**Text passage:**
-.-.-

One advantage of load balancing is that the servers don’t have to be local. Quite often, web requests from one part of the country are routed to a more convenient location rather than a centralized repository. Requests made from a user are generally encapsulated into a user session, meaning that all data will be redirected to the same server and not redirected to others depending on the load. Load balancers also typically handle failover by redirecting the traffic from the downed node and spreading the data across the remaining nodes.

The major disadvantage of load balancing is that the data has to remain consistent and available across all the servers, though one could use a method such as rsync to keep the integrity of data.

Although load balancing is typically done in larger ISPs by hardware devices, the versatility of Linux also shines here.

Programs such as Balance and the global load balancing Eddie Mission are discussed in Chapter 6, “Load Balancing.”

Distributed Computing

Take over three million users, tell them that they too can join in the search for extraterrestrial life, and what do you get? You get the world’s largest distributed application, the SETI@home project (http://setiathome.ssl.berkeley.edu/). Over 630,000 years of computational time has been accumulated by the project. This is a great reflection on the power of distributed computing and the Internet.

-.-.-

**Instruction:** Condense the paragraph of the load balancing passage that begins "One advantage of load balancing" into a bulleted list that keeps its main facts. The records that follow come from a separate source.

-.-.-

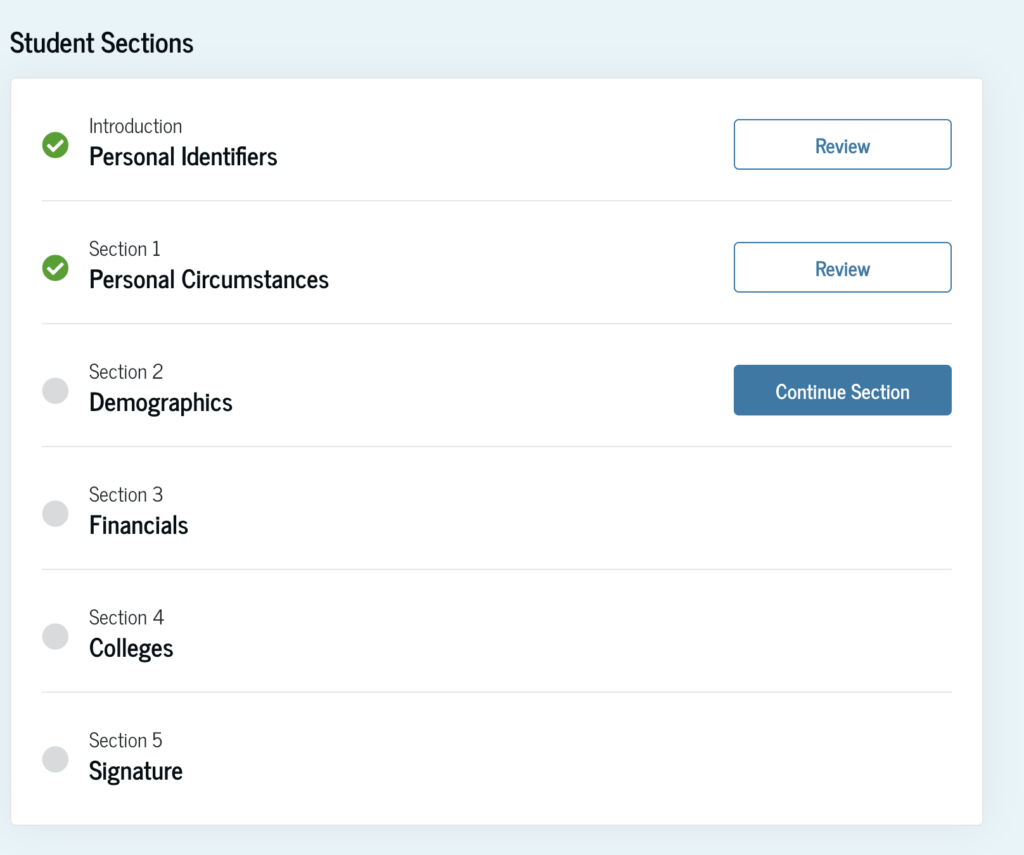Review the Personal Identifiers section
The width and height of the screenshot is (1024, 855).
pos(842,144)
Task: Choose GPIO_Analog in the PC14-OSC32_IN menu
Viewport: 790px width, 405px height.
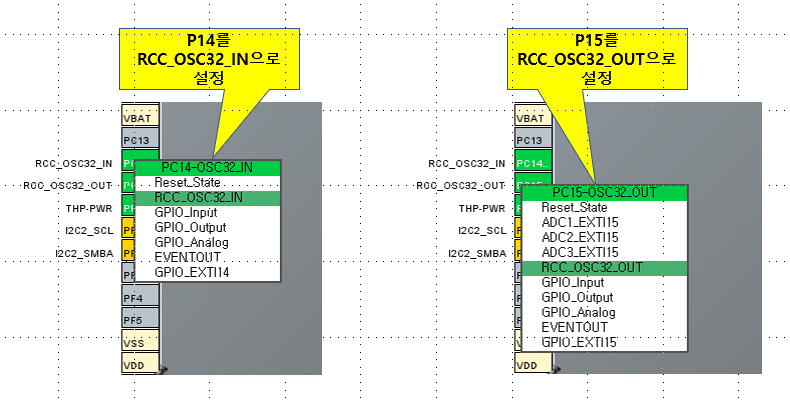Action: [191, 243]
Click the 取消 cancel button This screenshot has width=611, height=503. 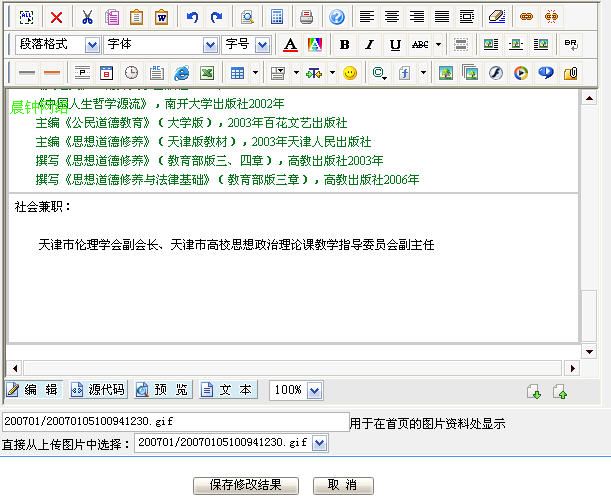pyautogui.click(x=343, y=485)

-.-.-

**Answer in full:**
- Load-balanced servers need not be local. Web requests from one part of the country are often routed to a more convenient location instead of a centralized repository.
- A user's requests are usually grouped into a session. All of that user's data then goes to the same server rather than shifting with the load.
- Load balancers typically handle failover. They redirect traffic away from a downed node and spread it across the remaining nodes.